O Fluxo cambial positivo, novas captações externas e o recorde do C-Bond são os principais fatores que mantêm o dólar em baixa moderada na tarde desta segunda-feira de otimismo no mercado financeiro.
Às 15h43, a moeda americana era negociada por R$ 2,927 na compra e R$ 2,930 na venda, com baixa de 0,57%. No mesmo horário, o C-Bond atingia o recorde histórico de 97% do seu valor de face. Influenciado pelo bom desempenho dos títulos da dívida externa, o risco-país brasileiro marca 507 pontos-base, com queda de 4,33%.

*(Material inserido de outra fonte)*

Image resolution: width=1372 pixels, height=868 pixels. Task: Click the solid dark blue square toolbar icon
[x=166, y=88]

O aumento da procura por títulos da dívida externa de países emergentes tem influência dos sinais de retomada do crescimento econômico nos Estados Unidos. Mais tranqüilos com o cenário americano, os investidores estrangeiros se permitem voltar a especular em mercados emergentes, que oferecem maior risco e mais chances de lucros.

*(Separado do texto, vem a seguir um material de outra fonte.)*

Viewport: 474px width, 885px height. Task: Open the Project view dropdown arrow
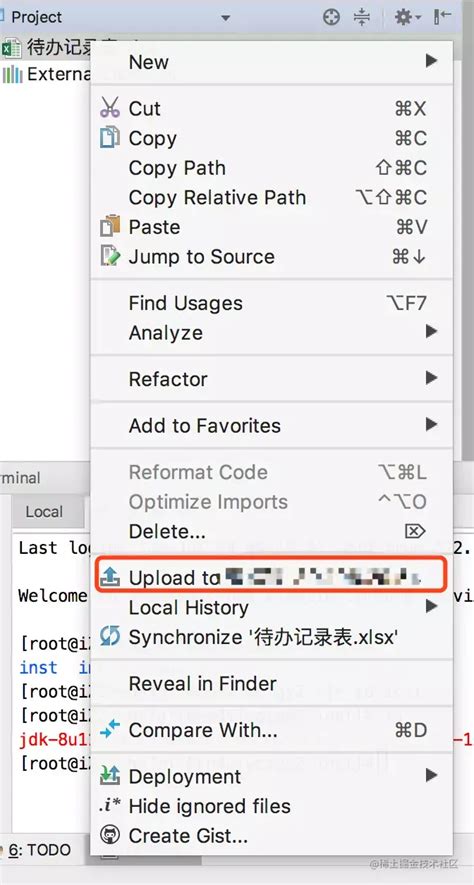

Segundo analistas, todos os países emergentes registram maior procura por seus "bradies". Os papéis brasileiros, no entanto, são tradicionalmente mais líquidos.
A Bolsa de Valores de São Paulo (Bovespa) opera nas máximas do dia nos negócios desta tarde, embalada pelo otimismo com o cenário interno positivo e pelo bom desempenho das bolsas americanas. Às 16 horas, o Índice Bovespa tinha 20.453 pontos, com alta de 1,33%. O volume financeiro era de R$ 770 milhões.
O primeiro pregão de dezembro começou com o mesmo bom humor com o qual o mercado encerrou o mês anterior. Apesar dos dados da economia terem ficado abaixo do previsto, o mercado aposta em novos cortes de juros e aquecimento da economia em 2004. Além disso, o fluxo de recursos externos se mantém positivo, adiando a realização de lucros.
Segundo analistas gráficos, havia uma importante resistência para o Ibovespa nos 20.300 pontos, patamar ultrapassado com facilidade hoje. Com isso, a tendência pode ser de novas altas nesta semana.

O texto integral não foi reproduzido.